We would hope that American higher education will provide one of the places where that open public debate will arise. At this moment, the prospects for that kind of engagement by colleges and universities look dim. All too many of those institutions have allowed themselves to become political agents in what they teach, what they censor, and what they foster among students outside the classroom. NAS has spent the last decade presenting a series of meticulous reports on “the new civics,” “social justice,” “sustainability,” and “Western civilization” that detail higher education’s politicization and ideological one-sidedness. The result is that our colleges and universities are in a poor position to arbitrate our current national division.
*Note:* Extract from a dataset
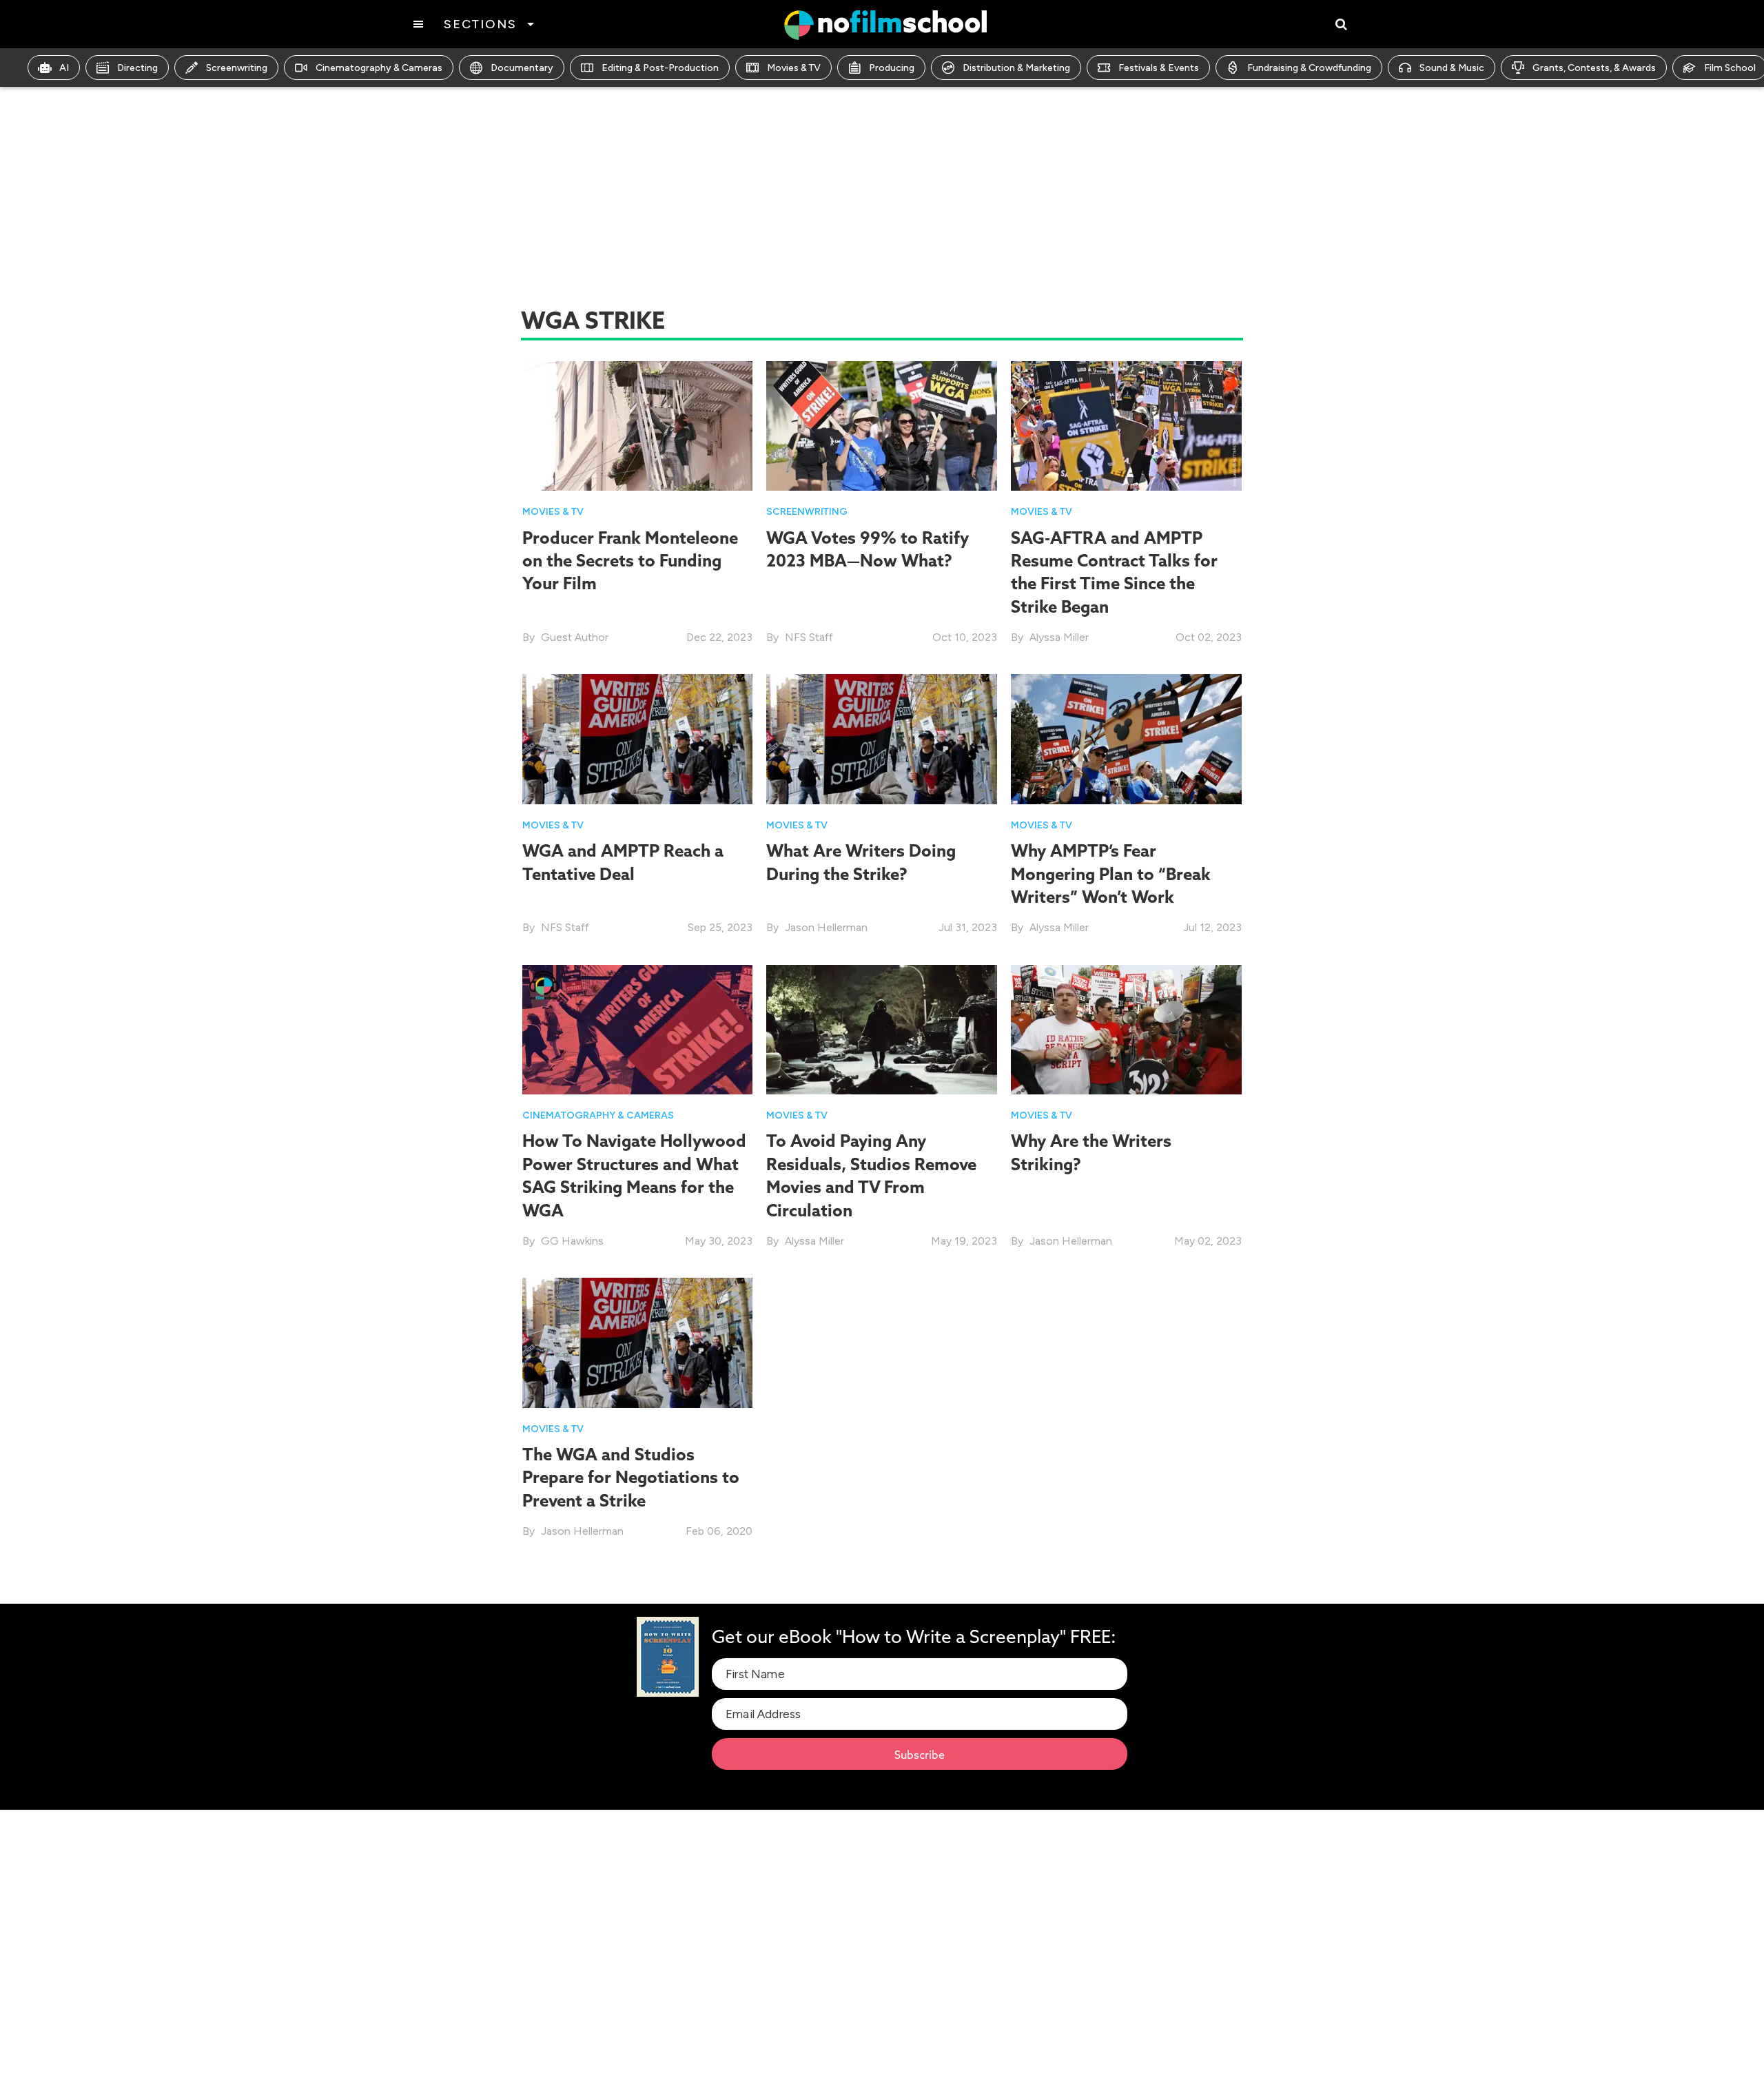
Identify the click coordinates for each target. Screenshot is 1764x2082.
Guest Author (574, 637)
In the last year, NAS has turned its attention to how American higher education can manage in an era of steep declines in enrollment, financial exigency, the student debt crisis, and the growing disaffection of the American middle class with the role of colleges and universities as the gatekeepers to professional careers. Altogether these factors add up to serious instability in higher education. That instability is exacerbated by higher education’s position as the nation’s primary incubator of anti-American sentiment. This is one more reason why colleges and universities are so unlikely in their current comportment to play any constructive role in facing the nation’s deep cultural and political divisions.

Our aim is to help American higher education rediscover its core mission. It could well be that at this moment of crisis for republican self-government, boards of trustees, elected officials, and the general public will begin to insist that our colleges and universities recommit themselves to their civic duty.

That said, the incoming administration, if it proceeds as it has signaled to stifle the fledgling reforms of the Trump administration, may well create the conditions for a more catastrophic collapse in Establishment higher education in the decade ahead.